EXERCISE DETAILS: Although the entries contain pictures, only their text goes into the copy, set down exactly.

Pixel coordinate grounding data
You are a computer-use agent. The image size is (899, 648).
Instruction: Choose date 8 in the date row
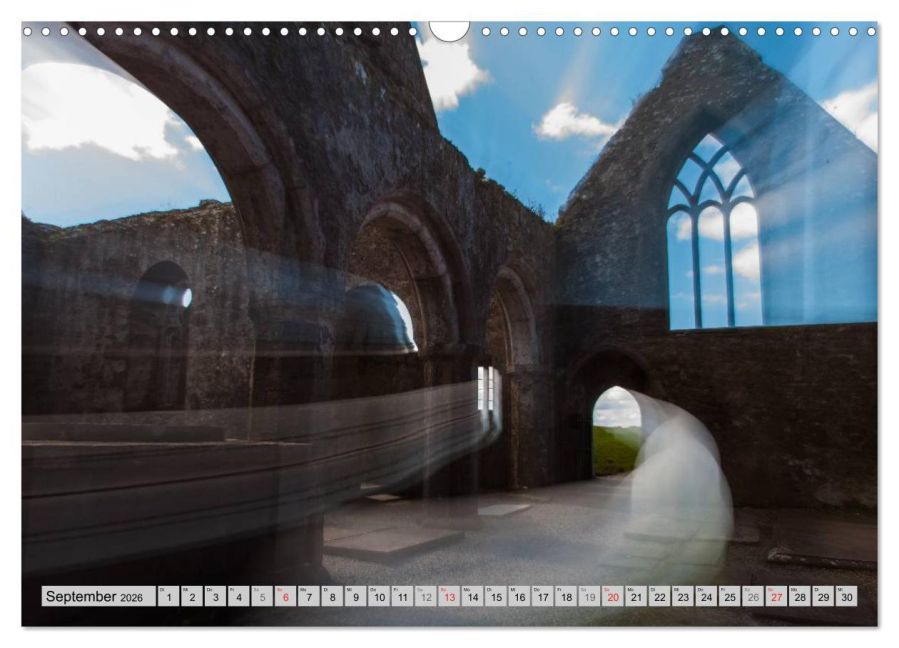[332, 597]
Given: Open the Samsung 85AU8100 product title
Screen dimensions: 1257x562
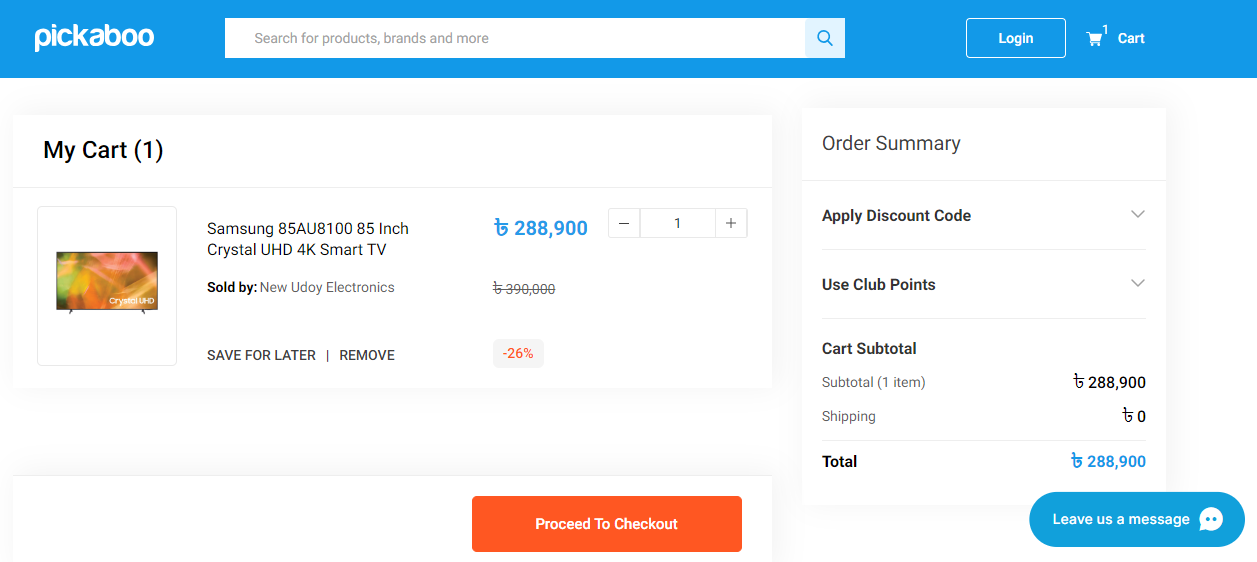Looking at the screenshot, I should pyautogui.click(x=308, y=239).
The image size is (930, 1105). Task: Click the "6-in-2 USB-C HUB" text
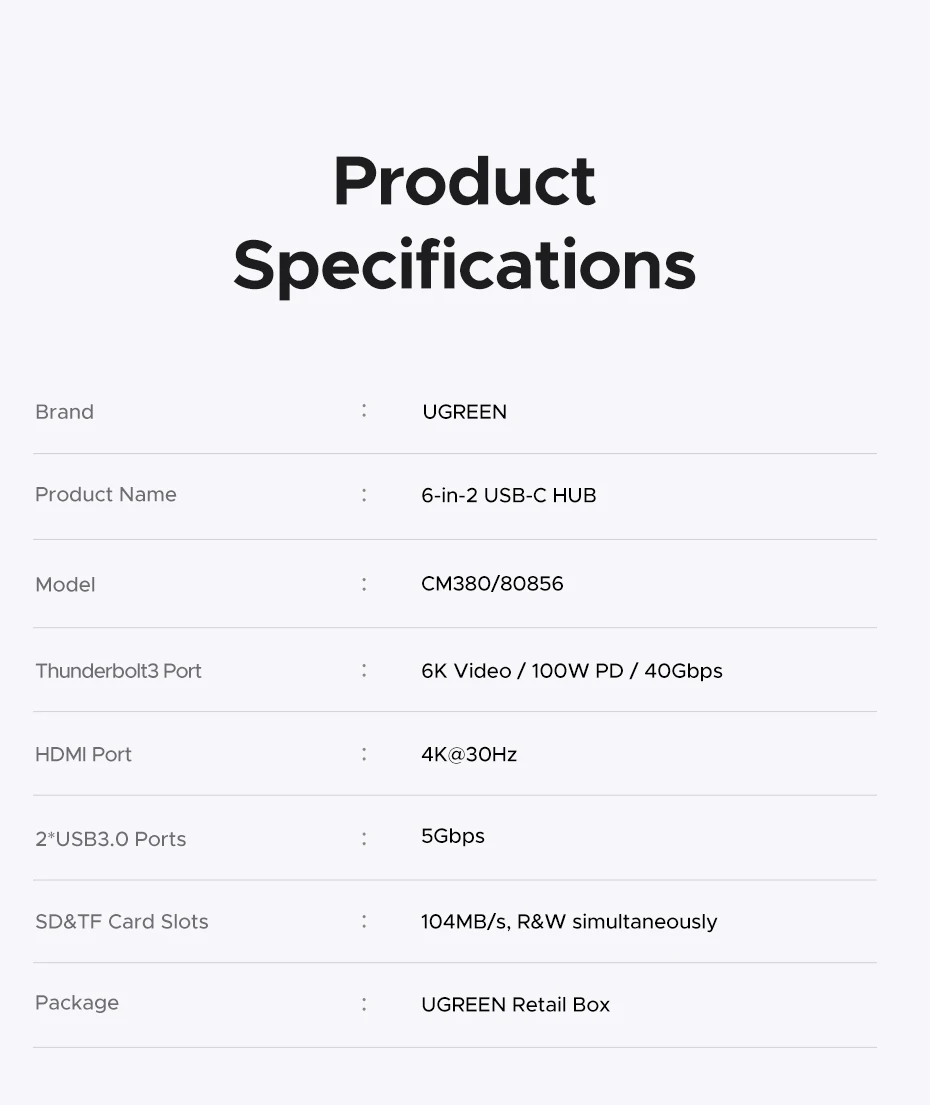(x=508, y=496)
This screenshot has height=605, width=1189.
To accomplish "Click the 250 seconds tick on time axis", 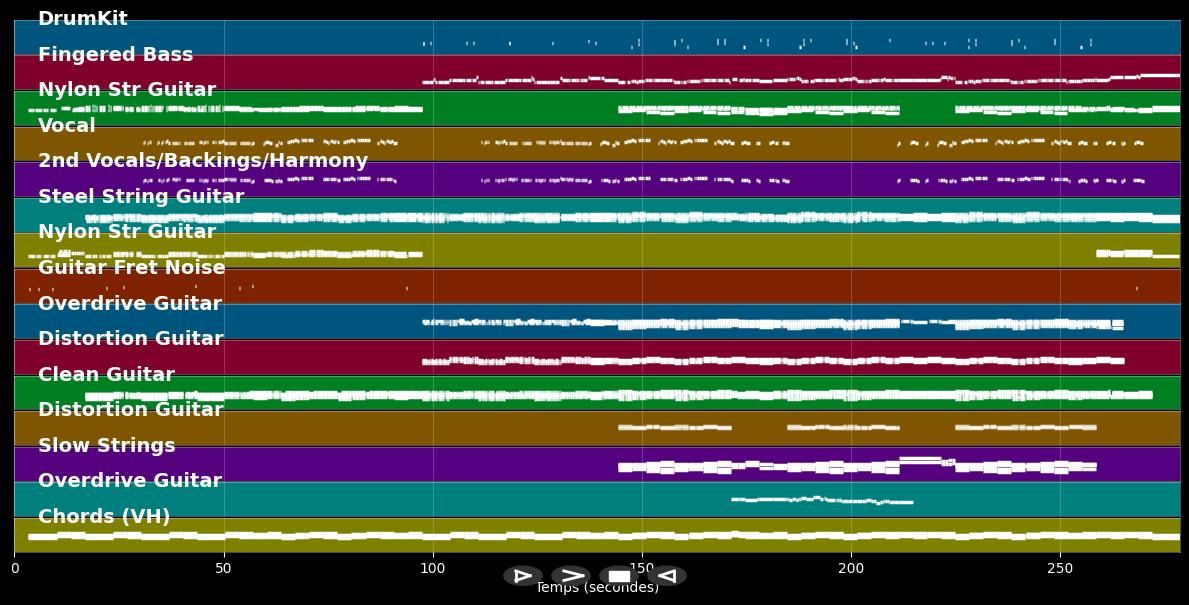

THE ANSWER:
You are a computer-use agent. The image size is (899, 648).
Instruction: Choose date 8 in the date row
[332, 597]
Given: Open the Samsung 85AU8100 product title
Screen dimensions: 1257x562
Looking at the screenshot, I should pyautogui.click(x=308, y=239).
The image size is (930, 1105). Task: Click the "6-in-2 USB-C HUB" text
(x=508, y=496)
This screenshot has height=605, width=1189.
To accomplish "Click the 250 seconds tick on time axis", 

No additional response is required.